Of course, Harold Ford doesn't want a smart electorate because they will uncover that every stance that he takes during the campaign is in direct opposition to his voting history in Congress. His campaign strategy may lie with the hope that the failing Memphis school system has produced enough voters to carry him to victory in November.

As for the Ed Bryant campaign, they have run into some difficulty in recent weeks in getting out their candidate's message. (Of course, even saying that, Ed won another straw poll in Shelby County over the weekend, this one by 40% over second-place Corker and extremely distant third-place Van Hilleary. Even through a lull in his campaign momentum as Corker spends his millions, Bryant still has strong showings amongst the party faithful.) There certainly is no need to panic, because we still have over 2 months left, but Ed needs to get his message to the people and not be drawn down into the mire by Hilleary or baited to spend his campaign money too early by Corker.

Well, I guess this isn't a future post at all...


Comment Changes

Due to my being too busy to trace down anonymous commenters (especially when several people are on the site at once and they are from Columbia, SC, Portugal, and Johnson City, TN, amongst other places), I have banned anonymous commenting on VOLuntarilyConservative. I should have done so earlier, as I would never have allowed anonymous material in the newspaper when I was editor and feel it to be worthless in nature due to its lack of authentication. Besides, who cares what a coward has to say?

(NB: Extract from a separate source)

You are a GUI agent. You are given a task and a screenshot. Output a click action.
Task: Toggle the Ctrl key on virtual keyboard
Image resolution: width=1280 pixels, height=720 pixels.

I'll try this format and see if it works. If this doesn't remedy the problem, I'll go to comment moderation and (much like Bill O'Reilly) will require name and town before any comments go to post. I certainly hope it doesn't come to that, folks.

Sunday, May 21, 2006


Sticking with the NASCAR theme...

An article in the Tennessean reminded me of a free agent driver that needs some attention.

If any NASCAR team owner with a vacancy has a desire to put a great driver and even better person behind the wheel of his car, one need look no further than Ward Burton.

I'm a Bill Elliott fan from back in the early 1980's. Right now, I have very little allegiance to any one driver, although I do cheer for Sterling Marlin when he is in contention (which, unfortunately, isn't often these days). I could easily cheer for Ward Burton, car owners. Forget these young never-won-anythings that keep getting promoted to the Nextel Cup level. (Remember the good ole days when one had to win the Busch Series or later the Craftsmen Truck Series to get a shot at the big boys? Nowadays, one doesn't even have to finish in the top 10 of any series to get a shot - as long as he has a baby face and can speak in perfect cliches.)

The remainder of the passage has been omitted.